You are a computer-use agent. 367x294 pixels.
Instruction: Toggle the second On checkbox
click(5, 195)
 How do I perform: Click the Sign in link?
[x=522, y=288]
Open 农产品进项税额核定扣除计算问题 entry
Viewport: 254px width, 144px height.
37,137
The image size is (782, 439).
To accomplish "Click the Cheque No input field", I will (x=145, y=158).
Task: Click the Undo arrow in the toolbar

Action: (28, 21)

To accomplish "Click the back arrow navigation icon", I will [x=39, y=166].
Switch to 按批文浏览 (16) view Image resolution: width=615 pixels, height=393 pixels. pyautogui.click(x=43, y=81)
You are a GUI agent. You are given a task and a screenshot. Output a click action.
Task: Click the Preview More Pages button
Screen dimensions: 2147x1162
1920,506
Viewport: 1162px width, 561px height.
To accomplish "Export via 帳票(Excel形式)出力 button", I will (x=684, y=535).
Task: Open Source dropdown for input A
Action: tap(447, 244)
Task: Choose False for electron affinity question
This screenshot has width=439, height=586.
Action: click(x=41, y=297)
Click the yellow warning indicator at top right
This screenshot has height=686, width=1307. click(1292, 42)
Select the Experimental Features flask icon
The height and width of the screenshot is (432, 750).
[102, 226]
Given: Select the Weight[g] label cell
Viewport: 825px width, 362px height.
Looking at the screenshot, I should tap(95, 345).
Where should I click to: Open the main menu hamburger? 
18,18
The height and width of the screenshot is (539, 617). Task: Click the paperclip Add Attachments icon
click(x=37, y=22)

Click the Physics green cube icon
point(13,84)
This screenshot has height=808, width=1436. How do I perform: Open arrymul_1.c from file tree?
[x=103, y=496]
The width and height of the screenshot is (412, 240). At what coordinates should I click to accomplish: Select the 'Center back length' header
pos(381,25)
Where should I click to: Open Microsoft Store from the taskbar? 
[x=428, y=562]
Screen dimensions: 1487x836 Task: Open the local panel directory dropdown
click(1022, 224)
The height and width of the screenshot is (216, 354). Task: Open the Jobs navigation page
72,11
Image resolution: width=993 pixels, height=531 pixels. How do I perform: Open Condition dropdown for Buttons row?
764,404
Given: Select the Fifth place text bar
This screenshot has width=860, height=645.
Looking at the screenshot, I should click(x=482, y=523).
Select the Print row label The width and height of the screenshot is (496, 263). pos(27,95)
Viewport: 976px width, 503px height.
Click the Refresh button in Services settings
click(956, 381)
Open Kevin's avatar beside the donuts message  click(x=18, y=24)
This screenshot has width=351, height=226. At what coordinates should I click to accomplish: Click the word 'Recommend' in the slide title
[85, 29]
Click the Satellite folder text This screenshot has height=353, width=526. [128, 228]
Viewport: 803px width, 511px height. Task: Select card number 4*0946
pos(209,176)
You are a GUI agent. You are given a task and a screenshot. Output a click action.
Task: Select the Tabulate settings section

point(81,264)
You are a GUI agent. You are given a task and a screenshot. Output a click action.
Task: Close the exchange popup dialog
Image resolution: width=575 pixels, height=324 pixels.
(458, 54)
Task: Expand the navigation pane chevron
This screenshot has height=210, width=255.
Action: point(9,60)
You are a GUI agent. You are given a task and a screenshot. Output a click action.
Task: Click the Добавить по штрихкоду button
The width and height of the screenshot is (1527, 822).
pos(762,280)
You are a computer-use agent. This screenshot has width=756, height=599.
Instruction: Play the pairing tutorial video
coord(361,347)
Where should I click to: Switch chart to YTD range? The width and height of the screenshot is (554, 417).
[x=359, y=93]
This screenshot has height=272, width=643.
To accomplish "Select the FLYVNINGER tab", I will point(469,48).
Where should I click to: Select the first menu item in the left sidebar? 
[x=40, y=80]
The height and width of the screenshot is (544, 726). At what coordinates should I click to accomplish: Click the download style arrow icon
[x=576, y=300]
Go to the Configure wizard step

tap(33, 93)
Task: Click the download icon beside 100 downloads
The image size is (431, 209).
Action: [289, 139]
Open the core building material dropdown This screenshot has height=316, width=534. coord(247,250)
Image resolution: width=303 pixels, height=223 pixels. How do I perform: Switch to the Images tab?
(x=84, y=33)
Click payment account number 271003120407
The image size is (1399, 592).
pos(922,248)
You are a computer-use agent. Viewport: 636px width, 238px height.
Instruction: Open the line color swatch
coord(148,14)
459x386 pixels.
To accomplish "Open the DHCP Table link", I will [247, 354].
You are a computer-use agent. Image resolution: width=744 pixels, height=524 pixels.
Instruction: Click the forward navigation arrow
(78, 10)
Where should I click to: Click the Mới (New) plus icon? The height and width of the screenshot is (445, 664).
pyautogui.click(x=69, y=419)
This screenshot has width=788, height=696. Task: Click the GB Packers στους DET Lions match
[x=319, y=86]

- _EXERCISE REQUIREMENTS_
Locate every line above that contains the string "back", treating uppercase and lowercase as different, and copy each of those lines.

- _EXERCISE RESULT_
To accomplish "Click the back arrow navigation icon", I will [x=39, y=166].
The width and height of the screenshot is (412, 240). At what coordinates should I click to accomplish: Select the 'Center back length' header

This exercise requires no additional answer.